Background: Education focuses on strengthening the performance of employees while improvement prepares them for other positions in the organization.

Objectives: The present study aimed to identify the dimensions and components of quality improvement of education and rural health workers in Hormozgan, Iran.

Methods: The current applied-descriptive study reviewed education and improvement of rural healthcare workers (called “behvarz” in Persian) based on document study and Delphi methods. To this end, 10 researchers in the fields of rural healthcare workers, health experts, and skilled rural health workers were asked to participate. The sampling was based on the snowball method; the data were obtained and refined through the fuzzy Delphi method.

Results: The results showed that the experts had an appreciable inclination for the design and implementation of education in the first phase with a mean of 0.8538, followed by social, cultural, and professional improvement with a mean of 0.8396. Also, among other dimensions, the highest level of education agreement was 0.840. In the second phase, the design and implementation component of education with a mean of 0.84 was in the first place. For the improvement component, the social, cultural, and professional improvement yielded a mean of 0.8521.

Conclusions: The impact of both education and improvement on people’s general health should be highlighted more than ever. However, theoretical and practical deep study of qualitative education toward improving and promoting the health system is required.

1. Background

In the modern era, due to intense competition and insufficient skilled personnel, retaining human resources is considered one of the main priorities of organizations (1). In recent decades, the issue of globalization has compelled organizations into looking for new alternatives for the enhancement of privileges based on competition. On this occasion, alteration of learning alternatives in a working environment and improving the performance of human resources to create sustainable development is considered necessary (2). Chen and Kao assert that the performance of organizations in a dynamic competitive environment depends greatly on both the effectiveness of employees and the education administered by organizations (3). Heselbin and Amini (4) suggest that organizations that are more successful in attracting the best labor force in competitive markets can potentially benefit more optimally from strategic and economic advantages in the future (5).
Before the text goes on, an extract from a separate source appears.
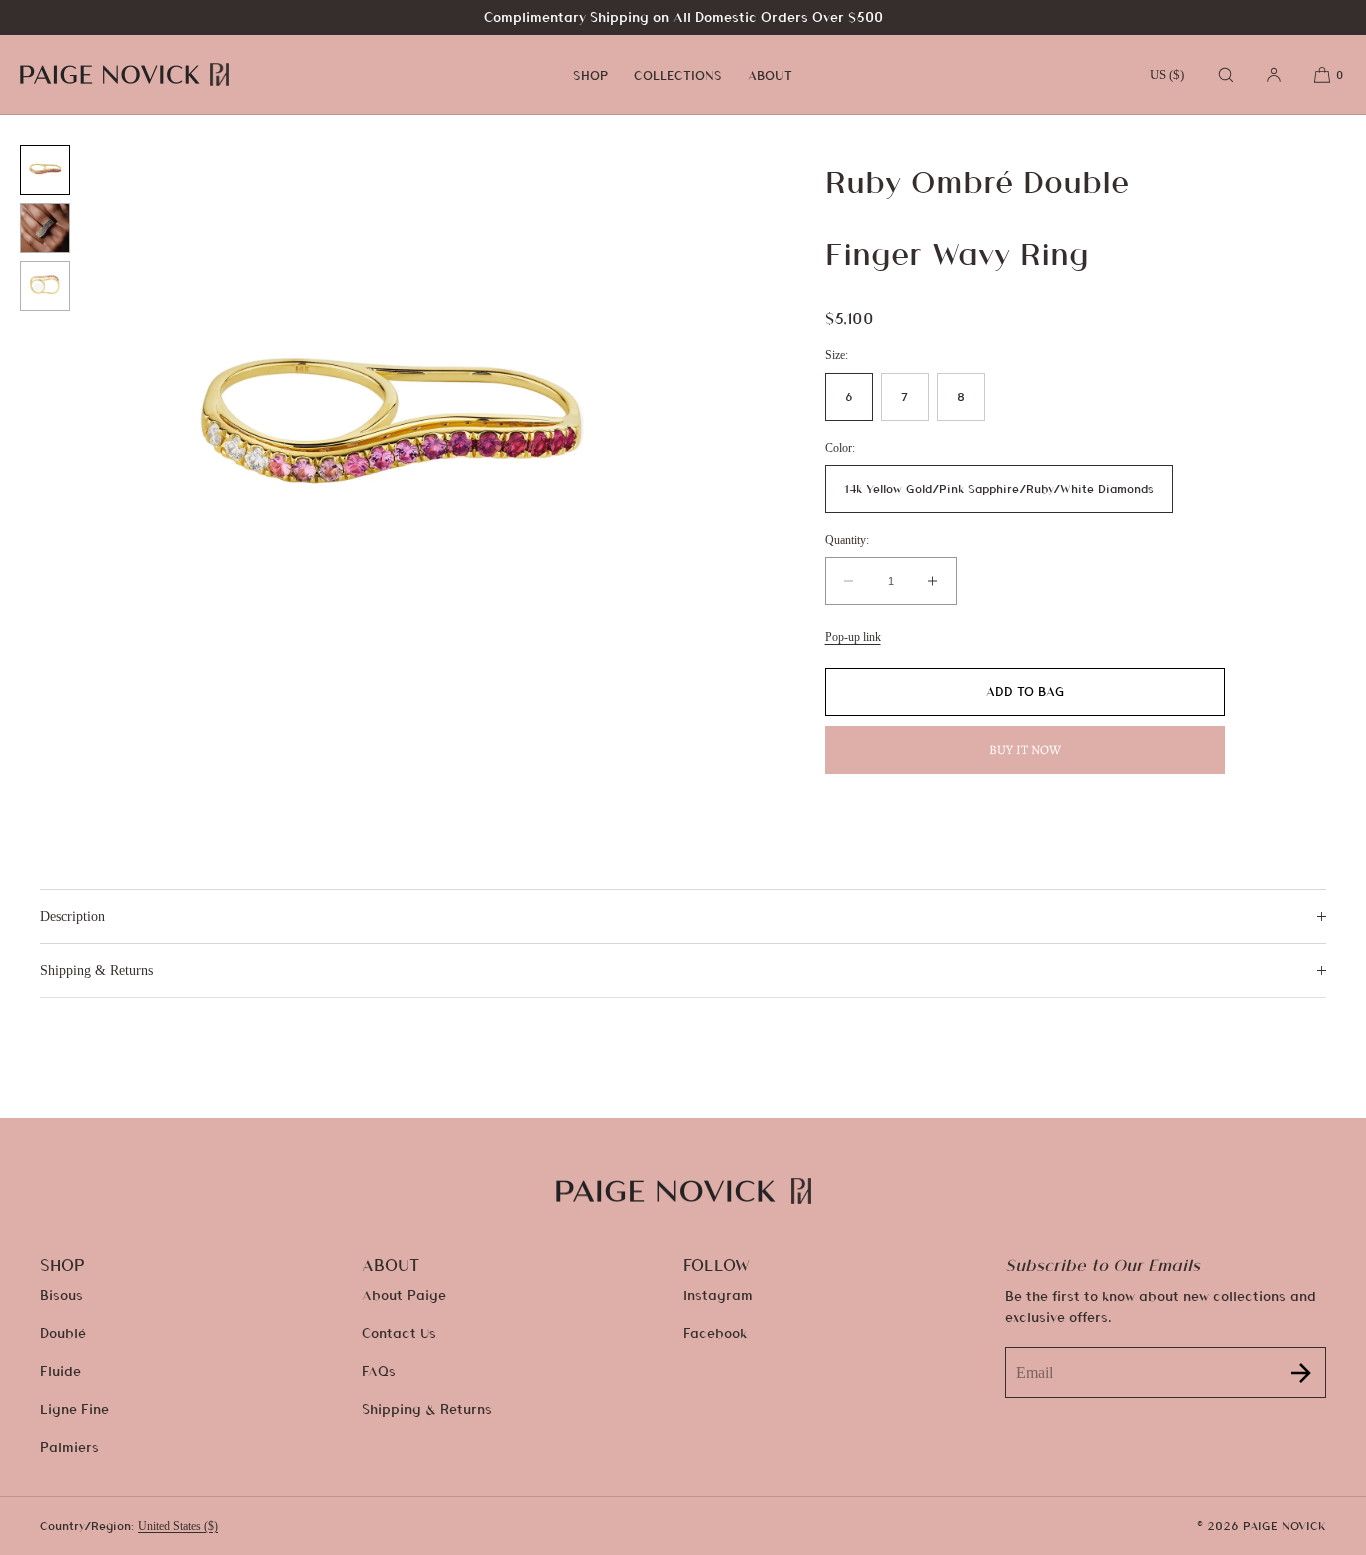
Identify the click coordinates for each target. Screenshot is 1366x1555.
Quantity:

Implementing high-quality education and its improvement based on an appropriate model and tailored with the conditions of each organization enable both individuals and organizations to effectively continue their activities in accordance with organizational and environmental changes and enhance their efficiency (6).

Human resource management of any organization should systematically design the retaining processes of those forces; in fact, they should act as strategic thinkers of the organization with a holistic view of the personnel and the consequences and costs of losing employees. Education is one of the most important tools for human resource development where successful managers understand the need for education and consider human resource development one of the organizational requirements (7). To provide the quality of health services, establishing optimal communication between health workers and the people is an undeniable necessity. Therefore, health workers must have the necessary knowledge and communication skills to communicate effectively with patients and clients. In other words, having effective communication skills along with other clinical skills is one of the essential needs for health workers (8).

To this end, many organizations have designed and implemented in-service training programs. Although in-service training is often used in connection with new employees, it is also used to improve or enhance the skills of existing employees while introducing new working procedures (9). The term improvement refers to formal education, work experience, connections, personality evaluations, and the capacities that contribute to the future preparation of the employees. Since improvement is a futuristic issue, it involves learning that is not inevitably associated with the employee's present career. Education, conventionally, focuses on strengthening the performance of employees’ current work, while improvement paves the way for them to take other positions in different parts of an institution. Education accentuates the improvement of employees’ performance in their current positions (10). The issues on the improvement of the human workforce entail the triangle of programs, systems, and individuals’ activities that are configured to improve employees’ efficacy in the institution whose most important goal is to solve the challenges that staff face and to stave off the expected problems (11).

In the health system of the country, rural health workers are at the forefront attempting to provide healthcare in both villages and cities; two-year courses, both theories, and practices, prepare them to set off for employment in their hometown (12). Each rural health clinic covers a population of nearly 1,500 individuals. The main practice of those clinics is the provision of primary healthcare to the population assigned to receive medical services. Rural health clinics schedule a constant connection with the people, registration of the related health information, and extended surveillance on the given services and activities. Human resource education and improvement are found to be remarkably important factors because the demands of society are experiencing the most constant changes ever. Moreover, the availability of educational resources is insufficient in the health sector; hence, setting the priority for the design and implementation of the needed educational courses, which can result in optimal improvement through the health officials’ approval in Hormozgan province is required.

1.1. Education and Improvement Models

1.1.1. The Phillips and Quest Model

This model was proposed by Bergquist and Phillips (13). They believe improvement to include several activities related to the improvement of individuals (changes in beliefs and values), educational improvement (changes in communication processes and interactions), and institutional improvement (changes in institutional contexture and authority). This model refers to the professional domain as educational improvement (change in processes) and introduces it as the first and easiest way to start an improvement system (14).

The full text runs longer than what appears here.